━━ Supplied records

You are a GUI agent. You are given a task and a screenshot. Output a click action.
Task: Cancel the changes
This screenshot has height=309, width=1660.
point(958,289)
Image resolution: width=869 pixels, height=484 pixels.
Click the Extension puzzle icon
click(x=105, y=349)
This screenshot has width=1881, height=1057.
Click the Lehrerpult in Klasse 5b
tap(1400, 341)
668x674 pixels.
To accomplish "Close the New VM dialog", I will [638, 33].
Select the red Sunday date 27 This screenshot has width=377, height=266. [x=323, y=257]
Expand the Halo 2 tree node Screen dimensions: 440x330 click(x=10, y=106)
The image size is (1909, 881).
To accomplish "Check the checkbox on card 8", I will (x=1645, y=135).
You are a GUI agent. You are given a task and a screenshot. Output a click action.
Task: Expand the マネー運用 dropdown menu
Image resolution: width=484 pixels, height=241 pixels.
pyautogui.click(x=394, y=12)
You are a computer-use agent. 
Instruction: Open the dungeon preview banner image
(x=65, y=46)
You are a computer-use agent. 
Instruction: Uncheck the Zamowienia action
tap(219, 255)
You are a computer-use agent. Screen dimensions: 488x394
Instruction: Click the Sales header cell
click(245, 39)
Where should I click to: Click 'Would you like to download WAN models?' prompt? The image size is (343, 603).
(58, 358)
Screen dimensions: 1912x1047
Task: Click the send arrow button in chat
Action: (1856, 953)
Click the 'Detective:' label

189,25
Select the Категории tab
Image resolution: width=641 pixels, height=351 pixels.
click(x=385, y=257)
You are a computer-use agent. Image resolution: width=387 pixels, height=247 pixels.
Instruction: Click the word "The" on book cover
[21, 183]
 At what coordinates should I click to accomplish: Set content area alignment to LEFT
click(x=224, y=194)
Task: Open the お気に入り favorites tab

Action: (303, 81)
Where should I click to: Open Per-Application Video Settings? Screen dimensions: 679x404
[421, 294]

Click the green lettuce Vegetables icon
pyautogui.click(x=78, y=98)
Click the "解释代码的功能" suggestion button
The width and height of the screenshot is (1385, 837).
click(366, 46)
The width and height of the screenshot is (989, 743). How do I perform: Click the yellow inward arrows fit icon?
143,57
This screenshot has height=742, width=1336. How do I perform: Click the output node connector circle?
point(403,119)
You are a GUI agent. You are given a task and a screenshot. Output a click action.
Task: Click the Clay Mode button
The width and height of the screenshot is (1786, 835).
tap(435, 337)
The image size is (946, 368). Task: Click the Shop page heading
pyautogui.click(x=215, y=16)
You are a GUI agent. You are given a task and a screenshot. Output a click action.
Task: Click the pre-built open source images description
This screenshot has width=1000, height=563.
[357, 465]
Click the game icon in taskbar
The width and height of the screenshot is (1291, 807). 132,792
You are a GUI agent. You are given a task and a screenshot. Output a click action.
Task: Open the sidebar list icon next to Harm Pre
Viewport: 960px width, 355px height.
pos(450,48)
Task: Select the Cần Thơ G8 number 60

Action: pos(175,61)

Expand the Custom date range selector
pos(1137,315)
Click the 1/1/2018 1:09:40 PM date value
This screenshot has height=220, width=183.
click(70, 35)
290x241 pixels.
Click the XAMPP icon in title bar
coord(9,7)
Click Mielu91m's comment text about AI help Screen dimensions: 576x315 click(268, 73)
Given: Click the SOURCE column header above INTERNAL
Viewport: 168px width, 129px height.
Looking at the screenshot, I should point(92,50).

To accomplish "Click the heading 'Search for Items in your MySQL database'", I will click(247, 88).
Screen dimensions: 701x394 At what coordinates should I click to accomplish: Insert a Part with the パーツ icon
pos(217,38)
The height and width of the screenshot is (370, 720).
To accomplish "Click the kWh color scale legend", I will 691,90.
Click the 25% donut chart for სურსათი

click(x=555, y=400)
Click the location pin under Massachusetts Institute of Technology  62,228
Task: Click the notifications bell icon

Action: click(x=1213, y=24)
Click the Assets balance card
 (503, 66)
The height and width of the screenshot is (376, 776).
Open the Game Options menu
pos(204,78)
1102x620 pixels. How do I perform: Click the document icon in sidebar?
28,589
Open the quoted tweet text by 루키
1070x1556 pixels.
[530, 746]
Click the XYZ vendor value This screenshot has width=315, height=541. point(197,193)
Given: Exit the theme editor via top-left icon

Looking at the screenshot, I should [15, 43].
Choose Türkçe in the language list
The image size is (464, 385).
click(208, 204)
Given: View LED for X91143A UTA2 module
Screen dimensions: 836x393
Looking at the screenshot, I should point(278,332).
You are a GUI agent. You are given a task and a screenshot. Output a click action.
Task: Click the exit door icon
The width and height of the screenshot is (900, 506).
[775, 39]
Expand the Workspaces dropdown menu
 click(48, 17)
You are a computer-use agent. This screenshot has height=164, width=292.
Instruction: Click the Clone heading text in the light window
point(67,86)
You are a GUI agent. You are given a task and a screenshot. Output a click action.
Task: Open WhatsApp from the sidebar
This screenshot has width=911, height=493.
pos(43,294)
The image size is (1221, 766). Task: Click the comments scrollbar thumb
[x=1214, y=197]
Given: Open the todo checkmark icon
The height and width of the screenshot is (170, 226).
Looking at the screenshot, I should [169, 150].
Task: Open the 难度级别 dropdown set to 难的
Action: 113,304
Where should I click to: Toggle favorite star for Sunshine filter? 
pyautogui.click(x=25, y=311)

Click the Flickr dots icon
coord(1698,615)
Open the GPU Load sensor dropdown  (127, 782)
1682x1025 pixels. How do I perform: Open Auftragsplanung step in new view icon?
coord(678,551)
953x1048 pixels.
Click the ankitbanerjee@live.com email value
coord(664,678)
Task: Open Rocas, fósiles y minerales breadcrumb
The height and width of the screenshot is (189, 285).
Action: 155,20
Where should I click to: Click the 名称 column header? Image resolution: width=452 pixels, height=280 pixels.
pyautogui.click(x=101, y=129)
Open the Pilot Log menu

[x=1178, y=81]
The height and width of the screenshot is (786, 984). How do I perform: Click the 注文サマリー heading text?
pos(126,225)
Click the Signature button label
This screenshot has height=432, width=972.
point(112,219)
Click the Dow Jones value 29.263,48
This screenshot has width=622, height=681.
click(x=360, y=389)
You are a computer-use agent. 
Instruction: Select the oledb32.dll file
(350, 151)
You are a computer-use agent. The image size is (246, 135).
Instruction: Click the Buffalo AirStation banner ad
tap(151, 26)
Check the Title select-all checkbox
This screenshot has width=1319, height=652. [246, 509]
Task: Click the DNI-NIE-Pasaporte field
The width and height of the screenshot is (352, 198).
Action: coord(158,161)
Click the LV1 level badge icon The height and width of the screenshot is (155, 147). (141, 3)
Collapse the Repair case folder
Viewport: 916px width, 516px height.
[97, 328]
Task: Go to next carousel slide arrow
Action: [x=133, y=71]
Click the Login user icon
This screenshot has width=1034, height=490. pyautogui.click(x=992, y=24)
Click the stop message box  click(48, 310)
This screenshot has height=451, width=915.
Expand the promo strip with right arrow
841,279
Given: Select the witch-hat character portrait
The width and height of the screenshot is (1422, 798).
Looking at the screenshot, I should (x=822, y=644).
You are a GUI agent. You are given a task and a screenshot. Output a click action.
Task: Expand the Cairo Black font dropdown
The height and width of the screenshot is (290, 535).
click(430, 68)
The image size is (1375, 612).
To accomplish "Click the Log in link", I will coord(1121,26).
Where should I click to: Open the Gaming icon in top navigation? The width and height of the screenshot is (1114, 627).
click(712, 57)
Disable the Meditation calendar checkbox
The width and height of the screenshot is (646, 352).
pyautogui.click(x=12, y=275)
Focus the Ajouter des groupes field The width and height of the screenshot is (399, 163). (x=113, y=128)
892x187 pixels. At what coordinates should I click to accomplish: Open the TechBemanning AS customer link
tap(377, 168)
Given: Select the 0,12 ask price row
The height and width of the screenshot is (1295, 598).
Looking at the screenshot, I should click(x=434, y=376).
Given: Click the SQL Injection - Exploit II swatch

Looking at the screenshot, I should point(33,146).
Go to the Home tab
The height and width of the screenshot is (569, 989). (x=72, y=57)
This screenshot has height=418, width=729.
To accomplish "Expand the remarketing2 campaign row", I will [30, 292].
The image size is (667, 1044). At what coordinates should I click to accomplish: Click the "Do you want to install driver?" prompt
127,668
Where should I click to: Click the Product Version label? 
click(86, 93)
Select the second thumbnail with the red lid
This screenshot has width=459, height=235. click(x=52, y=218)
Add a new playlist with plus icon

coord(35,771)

━━━━

### [Exercise details]
Reproduce verbatim the entries from the line with "You are a computer-use agent. Screen" to the line with "The width and height of the screenshot is (1291, 807).", including both of those lines.

### [The response]
You are a computer-use agent. Screen dimensions: 488x394
Instruction: Click the Sales header cell
click(245, 39)
Where should I click to: Click 'Would you like to download WAN models?' prompt? The image size is (343, 603).
(58, 358)
Screen dimensions: 1912x1047
Task: Click the send arrow button in chat
Action: (1856, 953)
Click the 'Detective:' label

189,25
Select the Категории tab
Image resolution: width=641 pixels, height=351 pixels.
click(x=385, y=257)
You are a computer-use agent. Image resolution: width=387 pixels, height=247 pixels.
Instruction: Click the word "The" on book cover
[21, 183]
 At what coordinates should I click to accomplish: Set content area alignment to LEFT
click(x=224, y=194)
Task: Open the お気に入り favorites tab

Action: (303, 81)
Where should I click to: Open Per-Application Video Settings? Screen dimensions: 679x404
[421, 294]

Click the green lettuce Vegetables icon
pyautogui.click(x=78, y=98)
Click the "解释代码的功能" suggestion button
The width and height of the screenshot is (1385, 837).
click(366, 46)
The width and height of the screenshot is (989, 743). How do I perform: Click the yellow inward arrows fit icon?
143,57
This screenshot has height=742, width=1336. How do I perform: Click the output node connector circle?
point(403,119)
You are a GUI agent. You are given a task and a screenshot. Output a click action.
Task: Click the Clay Mode button
The width and height of the screenshot is (1786, 835).
tap(435, 337)
The image size is (946, 368). Task: Click the Shop page heading
pyautogui.click(x=215, y=16)
You are a GUI agent. You are given a task and a screenshot. Output a click action.
Task: Click the pre-built open source images description
This screenshot has width=1000, height=563.
[357, 465]
Click the game icon in taskbar
The width and height of the screenshot is (1291, 807). 132,792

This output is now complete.